The show is really entertaining. Its 70-minute runtime never drags or feels long even if the non-linearity creates the challenge of a lack of forward momentum. Its opening, in which a man in a vest (Charles Craggs) walks up to the microphone and speaks but a woman’s voice comes out, immediately puts the audience at ease and introduces us to a world that is quietly comic and interested in how sound works. The abstract projection and recorded speech that follows introduces the conceptuality of the show, in a way that flirts with pretentiousness; it explains that the main character and Delia Derbyshire have a lot in common but are not the same.
The abstract projection and recorded speech that follows introduces the conceptuality of the show
The show falters when the company gets stuck on theatrical theory rather than on what would make the best show. The same can be said, unfortunately, for Jessie Coller’s performance as Delia. Painted in a white face and dark make-up like a French mime, she speaks with a faux 60s Queen’s English like in an old commercial. The broadness of the accent coupled with the unceasing cheerfulness of the character gives Delia a grating quality after a while. Her over-the-top-ness contrasts beautifully with the quiet realism of Hodgson (her near-one-woman show is interrupted by his dour interjections). However, it feels like the company is reaching for unnecessary theatricality in Delia’s characterisation, since it already exists in the use of set and audio.

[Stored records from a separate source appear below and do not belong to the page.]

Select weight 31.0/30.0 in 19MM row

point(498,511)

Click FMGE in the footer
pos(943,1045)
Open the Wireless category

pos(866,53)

The set is quite abstract, the brick back of Belgrade’s B2 studio exposed with a projection of soundwaves on it. The floor is covered by rolls of tape from audio cassettes. On one side, two soundboards are set up behind screens showing the soundwaves. It is here that Craggs resides. It is superbly fitting that a show that centres so much on the manipulation of sound puts this process on stage. There is constant abstract sound throughout, as well as instances of looped dialogue. The set merges into this – a pull by Coller on the audio tape is perfectly synchronised with a change in the sound. It works to create a unique theatre experience as well as effective storytelling in conveying Delia Derbyshire’s contribution to music.
The show is sold as being about “the unsung genius behind the Doctor Who theme tune”. In reality, the Doctor Who theme song is mentioned very briefly. It is really not about its inception, but the odd collision between a piece of popular culture that is still more popular than ever today and Delia’s story of breaking artistic barriers and glass ceilings at the BBC in the 1960s. While any die-hard Whovians might be disappointed for a moment, the untold story of Derbyshire should definitely make up for it.